**Texte d'étude:**

################

Révoltée par les élections truquées de décembre 2011, l’autrice participe à une première manifestation brutalement réprimée. « On devient opposant politique. Et alors on le reste. »

Avec son meilleur ami, elle défile pour protester conte l’interdiction de la marche des fiertés homosexuelles. Cet ami sera officiellement déclaré suicidé malgré 14 coups de couteaux dont six dans le dos et un message homophobe sur le mur.

Le 23 janvier 2021, à travers toute la Russie, plus de 160 000 personnes se rassemblement pacifiquement contre l’arrestation d’Alexeï Navalny. À Vladivostok, sous un déferlement de violences policières gratuites, elle est une des 300 personnes arrêtées, comme l’a été seize fois son grand-oncle en URSS. Elle vérifie qu’en Russie, « un dissident politique est arrêté pour un délit et condamné pour dix crimes ». Outre sa participation à la manifestation, on lui reproche de la propagande homosexuelle, d’avoir offensé le sentiment religieux des croyants et d’avoir lu publiquement des poèmes critiques. « La Russie ne se conforme pas à la loi, c’est la loi qui se conforme à la Russie de Poutine. » Elle est condamnée à de la détention.

################

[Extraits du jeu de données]
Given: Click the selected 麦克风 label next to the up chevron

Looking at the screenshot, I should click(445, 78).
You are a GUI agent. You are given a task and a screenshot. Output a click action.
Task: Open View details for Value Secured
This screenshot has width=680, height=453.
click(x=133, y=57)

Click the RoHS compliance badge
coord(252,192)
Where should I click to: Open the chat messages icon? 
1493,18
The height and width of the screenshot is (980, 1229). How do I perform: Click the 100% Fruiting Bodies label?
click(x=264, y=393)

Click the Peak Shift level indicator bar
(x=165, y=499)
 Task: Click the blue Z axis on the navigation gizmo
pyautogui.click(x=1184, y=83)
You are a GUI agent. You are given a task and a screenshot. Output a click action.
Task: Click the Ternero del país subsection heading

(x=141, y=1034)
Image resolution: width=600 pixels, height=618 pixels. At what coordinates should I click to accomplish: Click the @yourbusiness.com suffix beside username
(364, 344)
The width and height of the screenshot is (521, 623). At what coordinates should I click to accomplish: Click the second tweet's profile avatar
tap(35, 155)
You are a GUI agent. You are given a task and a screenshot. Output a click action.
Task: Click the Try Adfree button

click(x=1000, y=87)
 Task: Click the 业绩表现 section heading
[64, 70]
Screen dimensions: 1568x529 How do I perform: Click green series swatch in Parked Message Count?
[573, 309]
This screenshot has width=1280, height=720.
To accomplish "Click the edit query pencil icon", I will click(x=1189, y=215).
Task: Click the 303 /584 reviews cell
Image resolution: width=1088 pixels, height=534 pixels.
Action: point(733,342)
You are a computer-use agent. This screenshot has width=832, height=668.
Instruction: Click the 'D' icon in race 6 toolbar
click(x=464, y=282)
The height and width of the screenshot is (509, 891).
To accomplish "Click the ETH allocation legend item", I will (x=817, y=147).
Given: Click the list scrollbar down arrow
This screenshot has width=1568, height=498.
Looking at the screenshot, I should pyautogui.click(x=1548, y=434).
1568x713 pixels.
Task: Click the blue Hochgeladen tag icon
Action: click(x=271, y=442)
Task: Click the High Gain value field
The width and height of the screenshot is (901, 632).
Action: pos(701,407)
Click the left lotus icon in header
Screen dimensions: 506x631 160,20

################

**Consigne 1:**
D'après le texte d'étude, combien de fois le grand-oncle de l'autrice a-t-il été arrêté en URSS ?
**Consigne 2:**
Prolongez le texte sur l'engagement politique de l'autrice en Russie à partir de sa dernière phrase.

**Réponse attendue 1:**
Seize fois.

**Réponse attendue 2:**
Elle est emmenée au Camp rouge, un bâtiment anonyme que rien ne distingue des logements voisins. Elle comparaît devant Olesya Kotova, responsable du lieu, qui lui dit qu’elle a droit à une visite médicale et ajoute « Au diable ces conneries ! [Cet endroit] a pour objet de te remettre sur le droit chemin, celui du respect des valeurs traditionnelles et du socle que sont Dieu, la famille et la défense de la vérité historique russe. »

Les barbelés en couverture du livre ne sont pas une métaphore. Le gardien dénommé Sobolev en entoure les poignets de la condamnée, sous les yeux indifférents du magistrat et de l’escorte qui l’accompagne. Olesya Kotova ajoute encore plusieurs tours de barbelés jusqu’aux coudes, sans se soucier du sang répandu. La prisonnière traverse un couloir entre une haie de deux douzaines de surveillants qui lui infligent des coups de matraques, jusqu’à sa minuscule cellule glacée au point d’en avoir des engelures.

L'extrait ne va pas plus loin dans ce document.